Parmi les décisions ayant retenu l’attention figure l’arrêt R.Const. 2629 du 7 mai 2026, relatif à la situation du président de l’Assemblée provinciale du Kongo Central. La Cour y a notamment examiné le respect des droits de la défense dans la procédure ayant conduit à sa destitution et ordonné sa réhabilitation. Cette décision a ensuite fait l’objet d’une requête en rectification d’une prétendue erreur matérielle, dont la Cour s’est déclarée incompétente à connaître. Le 12 août 2026, elle est de nouveau intervenue pour préciser la portée de son arrêt antérieur.
À travers ces différentes affaires, la Cour a confirmé son rôle d’arbitre juridictionnel dans le règlement des conflits institutionnels et dans la garantie du respect des normes constitutionnelles.
3. Le processus référendaire
La session a également été marquée par plusieurs affaires liées au processus référendaire. Le 17 juillet 2026, saisie d’une requête dirigée contre la proposition de loi portant organisation du référendum, la Cour constitutionnelle s’est déclarée incompétente dans le dossier R.Const. 2680, notamment au regard du stade auquel se trouvait alors le processus législatif.
Quelques jours plus tard, le 28 juillet 2026, la haute juridiction a rendu l’arrêt R.Const. 2695 relatif à la loi fixant les conditions d’organisation du référendum, soumise à son contrôle avant promulgation. La Cour a déclaré le texte conforme à la Constitution, sous certaines réserves d’interprétation concernant des dispositions précises.
Cette décision figure parmi les principaux actes juridictionnels de la période, compte tenu de son incidence sur le cadre juridique du processus référendaire.

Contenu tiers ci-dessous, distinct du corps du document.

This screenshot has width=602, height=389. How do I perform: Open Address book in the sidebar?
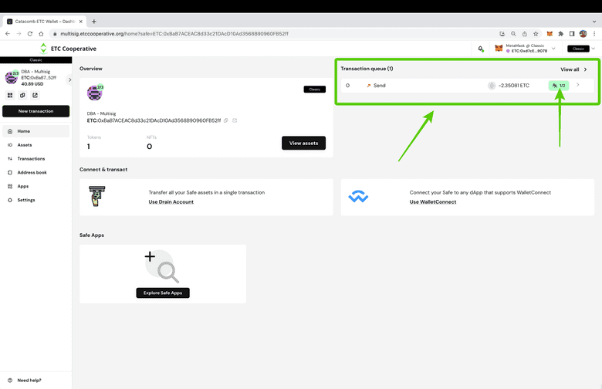32,172
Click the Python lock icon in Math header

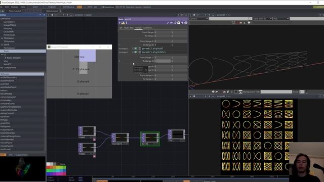pyautogui.click(x=123, y=23)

4. Coopération et protection des Droits fondamentaux
Au-delà de son activité juridictionnelle, la Cour constitutionnelle a également accordé une place aux échanges institutionnels. Le 27 mai 2026, son président, Dieudonné Kamuleta Badibanga, a reçu une délégation de la Commission africaine des droits de l’homme et des peuples. Les discussions ont notamment porté sur la protection des droits de l’homme et des libertés fondamentales, la justice constitutionnelle ainsi que la consolidation de l’État de droit.
Cette rencontre a ainsi permis de réaffirmer le rôle de la Cour constitutionnelle dans la protection des droits fondamentaux et la garantie de l’État de droit en République démocratique du Congo.
5. Activités extrajudiciaires
Au-delà de son activité juridictionnelle, la Cour constitutionnelle a également mené des actions à caractère administratif et institutionnel. En juin, son président, Dieudonné Kamuleta Badibanga, a mis l’accent sur la promotion, la protection et l’épanouissement du personnel féminin de l’institution.
À l’occasion d’une rencontre consacrée aux femmes de la Cour, il a salué leur contribution au fonctionnement quotidien de la haute juridiction et réaffirmé son engagement en faveur de l’amélioration de leurs conditions professionnelles et sociales. L’accent a notamment été mis sur le renforcement des capacités, l’excellence professionnelle et le mérite, en vue de favoriser un environnement de travail propice à l’épanouissement du personnel.
6. Une rentrée solennelle après les vacances
À l’issue de cette période, la reprise des activités va être marquée par la rentrée solennelle, prévue par l’article 100 du Règlement intérieur, et ce, le premier samedi de la deuxième quinzaine du mois d’octobre.
À cette occasion, le président de la Cour constitutionnelle va prononcer un discours doctrinal consacré à un sujet lié aux activités de l’institution, tandis que le procureur général près la Cour constitutionnelle va présenter une mercuriale. La Cour a également prévu la possibilité de se réunir avec le Parquet général en assemblée générale mixte.